Meanwhile, Hellmann’s recent advertising campaigns have co-opted the sustainable food movement — asking customers to support local farmers and start home gardens. That messaging doesn’t quite line up with the ingredient sourcing. There’s a growing gap between how Hellmann’s markets itself and what’s actually in the jar.
Hellmann’s and Best Foods Aren’t Exactly the Same
If you live east of the Rocky Mountains, you buy Hellmann’s. If you live west, you buy Best Foods. Both brands have been owned by the same parent company since 1931, when Postum Foods (later General Foods) merged Hellmann Inc. into The Best Foods, Inc. Today, both products are made in the same plant and list identical ingredients in the same order.

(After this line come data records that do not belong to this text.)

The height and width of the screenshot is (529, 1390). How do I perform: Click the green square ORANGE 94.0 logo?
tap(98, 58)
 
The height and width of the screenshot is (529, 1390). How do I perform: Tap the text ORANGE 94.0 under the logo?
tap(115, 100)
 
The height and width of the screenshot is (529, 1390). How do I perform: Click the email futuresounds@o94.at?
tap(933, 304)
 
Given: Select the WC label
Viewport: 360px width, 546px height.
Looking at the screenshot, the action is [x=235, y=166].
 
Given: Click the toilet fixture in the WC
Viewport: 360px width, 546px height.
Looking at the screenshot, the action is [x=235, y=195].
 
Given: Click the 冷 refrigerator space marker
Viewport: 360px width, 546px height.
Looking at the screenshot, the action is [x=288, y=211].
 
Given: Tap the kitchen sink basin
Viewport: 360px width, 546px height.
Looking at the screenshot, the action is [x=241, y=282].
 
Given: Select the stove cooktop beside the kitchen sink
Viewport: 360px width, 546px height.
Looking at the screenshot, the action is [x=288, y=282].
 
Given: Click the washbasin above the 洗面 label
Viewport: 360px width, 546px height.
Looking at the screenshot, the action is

But here’s the thing — they don’t taste the same. When a reporter called the company to ask about differences, a representative said they don’t have to disclose exact formulas for proprietary reasons. When told that the two products taste noticeably different, the rep said “taste is pretty subjective.” But even the company’s own FAQ acknowledges that “some people find that Best Foods Mayonnaise is slightly more tangy.” The theory is that Best Foods uses a bit more lemon juice, while Hellmann’s leans into that savory, eggy richness.
People feel strongly about this. One person from Georgia who moved to Arizona noticed the difference immediately. Others bring jars with them when visiting family across the country. In a blind taste test by one outlet, Hellmann’s ranked number one among mayonnaise brands — Best Foods didn’t even place.
The Marketing Machine Keeps Rolling
In March 2024, Hellmann’s pulled off a stunt where they banned the sale of mayonnaise in Toast, North Carolina for 24 hours. The whole point was to promote the idea of using mayo instead of butter on the outside of grilled cheese sandwiches. They brought in NASCAR driver Dale Earnhardt Jr. for a pop-up event at the local Food Lion, served free sandwiches, and produced a mockumentary-style video about the “ban.” Multiple agencies were involved — VML on creative, Mindshare on media, The Village on influencers, and Edelman on PR outreach.
It’s a fun stunt. But it also shows how much energy and money goes into selling the brand rather than improving the product. Hellmann’s has been advertising on the Super Bowl since 2022, using the spots to promote Unilever’s partnership with the anti-hunger charity Feeding America. The marketing is polished. The image is warm and wholesome.
But when you look at what’s actually going on — the recipe changes nobody admits to, the lawsuits over misleading labels, the growing list of disappointed customers — you start to see a gap between the brand and the product. Hellmann’s built its reputation on being the real thing. Back in 1920, the New York Tribune had three chefs rate commercial salad dressings, and Hellmann’s won because it contained 85 percent oil — more than anything else on the market. Richard Hellmann started this whole thing with a simple, honest recipe out of a deli on Columbus Avenue in New York City.
Whether the jar in your fridge today lives up to that legacy is a question worth asking.